A Doubly-LinkedList data structure implementation using custom memory management.  This allows traversal in both directions (via next and previous fields in the ListNode class).  This class depends heavily on the ListNode class.

IQueue:

This is an interface for our queue.  This abstraction allows the substitution of another queue painlessly.  Since this is an interface, it only contains method definitions.

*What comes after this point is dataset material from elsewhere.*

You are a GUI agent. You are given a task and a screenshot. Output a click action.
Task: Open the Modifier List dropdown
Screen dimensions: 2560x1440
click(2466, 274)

The following are therefore described in the interface implementation class LookupQueue.

LookupQueue:

This is an implementation for the IQueue interface.  It defines the exact behaviour of the IQueue methods.  As an example, this class implementation defines the behaviour of the IQueue to be First-In-First-Out , and dependant upon the custom memory model as described above.  In particular, the LookupQueue simply translates methods calls into their appropriate DoubleLinkList counterpart and executes these method calls against an internally stored DoubleLinkList.

Tmp1:

This class provides the command-line user interface and drives the program based on user inputs.


Pseudocode:

Queue Implementation:

  1. public LookupQueue();  // Constructor

    Pseudocode:
    LookupQueue()
      
    // create a new DoubleLinkList and store a
        // reference to it internally in this class
        m_list <-- new DoubleLinkList
    ()

     

  2. public void enqueue( int element );

    Pseudocode:
    enqueue( element )
        // Pass the parameter to the insertLast() method
        // of the
    DoubleLinkList class
        call DoubleLinkList's insertLast( element )
        // This places the element at the end of the
        // linked-list data structure

  3. public int dequeue();

    Pseudocode:
    dequeue()
        // Invoke the removeFirst() method of the
        // DoubleLinkList class.
        // This removes the element at the front position
        // of the linked list data structure
        pointer <-- call DoubleLinkList's removeFirst()
        // Return it's memory address
        return pointer

  4. public int dequeue( int id );

    Pseudocode:
    dequeue( id )
        // Invoke the remove() method of the DoubleLinkList class.
        // This removes the element with the specified key from
        // any position of the linked list data structure
        pointer <-- call DoubleLinkList's remove( id )
        // Return it's memory address
        return pointer

     

  5. public void print();

    Pseudocode:
    print()
        // Invoke the print() method of the DoubleLinkList class.
        // This traverses the entire linked list data structure
        // and prints the data element found to standard output.